Though the New Contemporary Art Movement has remained largely unacknowledged by the vetted institutions of the fine art world and its arbiters of ‘high culture,’ the future promises a shift. The Movement’s formative aversion to the establishment is also waning in the wake of its increased visibility, institutional presence, and widespread popularity.
Thinkspace has sought to champion and promote the unique breadth of the Movement, creating new opportunities for the presentation of its artists and work. Though still very much invested in the elevation and exposure of its emerging talents, the gallery, now in its 13th year, has come into its own with a roster that reflects this maturity. An active advocate for what is now one of the longest extant organized art movement’s in history, Thinkspace is an established voice for its continued growth and evolution.

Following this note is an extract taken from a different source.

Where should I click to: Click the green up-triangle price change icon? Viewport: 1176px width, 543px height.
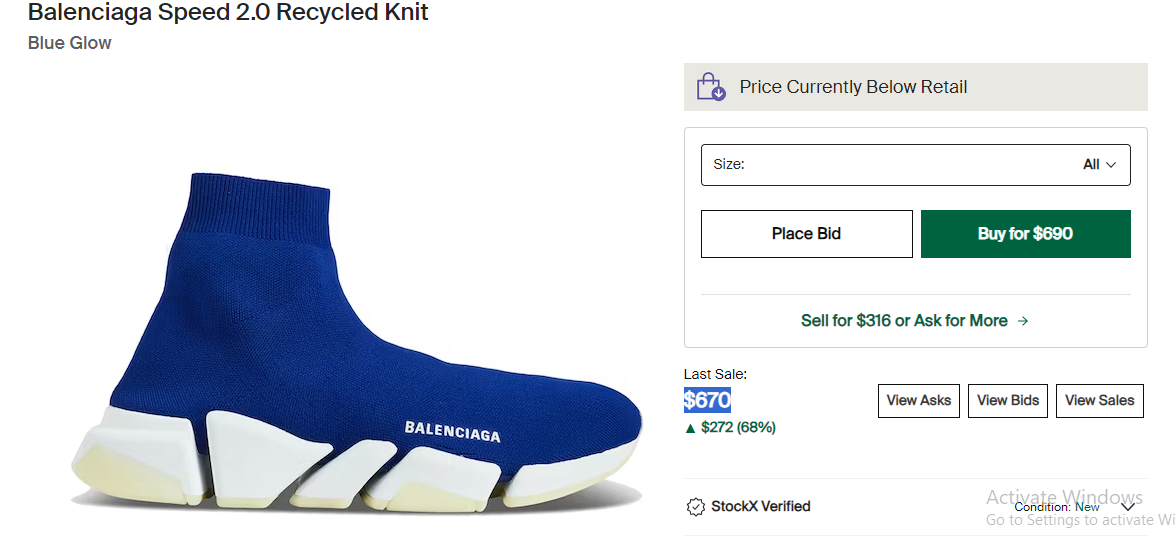[x=690, y=428]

The gallery has in recent years expanded its projects beyond Los Angeles, exhibiting with partner galleries and organizations in Berlin, Hong Kong, London, New York City, Detroit, Chicago, and Honolulu among many others, participating in International Art Fairs, and curating New Contemporary content for Museums. Committed to the vision, risk, and exceptional gifts of its artists, the gallery is first and foremost a family. From the streets to the museums, and from the “margins” to the white cube, Thinkspace is re-envisioning what it means to be “institutional.”